The Atlantic Monthly, Volume 12, No. 71, September, 1863 eBook

This eBook from the Gutenberg Project consists of approximately 317 pages of information about The Atlantic Monthly, Volume 12, No. 71, September, 1863.

The Atlantic Monthly, Volume 12, No. 71, September, 1863 eBook

This eBook from the Gutenberg Project consists of approximately 317 pages of information about The Atlantic Monthly, Volume 12, No. 71, September, 1863.

“You need not take me up-stairs, Herbert,” I said, as we returned to the house.  “The picture of your father, which hangs in the large chamber projecting over the porch, was doubtless a good likeness of the mask he wore at city club-houses and family-dinners,—­but the man as you knew him here, how little does it resemble!  As for the Chinese cabinet which stands between the windows, it has associations, no doubt, but it is sadly out of repair.  Those pink tiles about the fireplace may be interesting to antiquaries; but I rather prefer the blue variety, as corresponding to the mental state in which their infinitely pretentious subjects and execrable drawing always put me.”

The lightness of speech was painfully forced.  Vannelle turned to me and said, slowly,—­

“Have you been here before?”

“No.”

“Has any one described to you this house or its contents?”

“No.”

“Then thought has been conveyed from mind to mind in unconditioned purity.  It is as I had supposed.  We are brothers forever.”

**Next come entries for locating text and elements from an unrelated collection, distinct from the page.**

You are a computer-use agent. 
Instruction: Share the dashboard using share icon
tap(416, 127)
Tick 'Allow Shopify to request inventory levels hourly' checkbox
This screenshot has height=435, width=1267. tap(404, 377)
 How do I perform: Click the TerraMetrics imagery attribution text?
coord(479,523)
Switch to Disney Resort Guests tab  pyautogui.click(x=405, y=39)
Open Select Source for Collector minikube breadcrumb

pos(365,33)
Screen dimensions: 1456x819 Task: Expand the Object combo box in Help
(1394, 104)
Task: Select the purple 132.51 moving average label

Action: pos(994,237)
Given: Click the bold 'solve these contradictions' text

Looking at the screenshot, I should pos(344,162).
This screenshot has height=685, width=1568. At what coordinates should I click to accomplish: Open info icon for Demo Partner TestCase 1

The next day, after an early breakfast, Vannelle summoned me to the study.  I glanced distrustfully at the confusion of the room, which seemed in strange contrast with the exquisitely neat and even fashionable attire of its proprietor.  A smile of proud pity touched the lips of Vannelle, as he seemed to divine my thought.  Then, as if I had read them in letters of light, these words seemed to answer me:—­

“Shall we, the stewards and guardians of the highest interests of mankind, fret our souls at trifles,—­we, who are to be instruments in marshalling the race from slavery and folly to wisdom and freedom?  Behold, in one bound, the hovels and palaces of earth shall be alike, and, floating free in spiritual space, we will win such dominion as the highest graduates in saintship dimly perceived, but were never able to declare!”

These thoughts, energizing the brain of my companion, seemed thrown into my consciousness with far more distinctness than if they had been uttered.  It was with awe that this mystic correspondence between mind and mind was made plain to me.  One man out of this myriad-bodied humanity had sought me out, and in his presence I was never more to be alone.  The gigantic shadow of self passed from me; I was as clay in the potter’s hands!

At length Herbert spoke.

“Our work in this world is determined for us; mine is allotted to me,—­not by my own choice.  I return to this house never to leave it till I go to join my father, with his great work more nearly completed than when it came to my hands.  At that table he died, with some glimpses of the promised land whither he tended,—­where he prayed that I might enter.”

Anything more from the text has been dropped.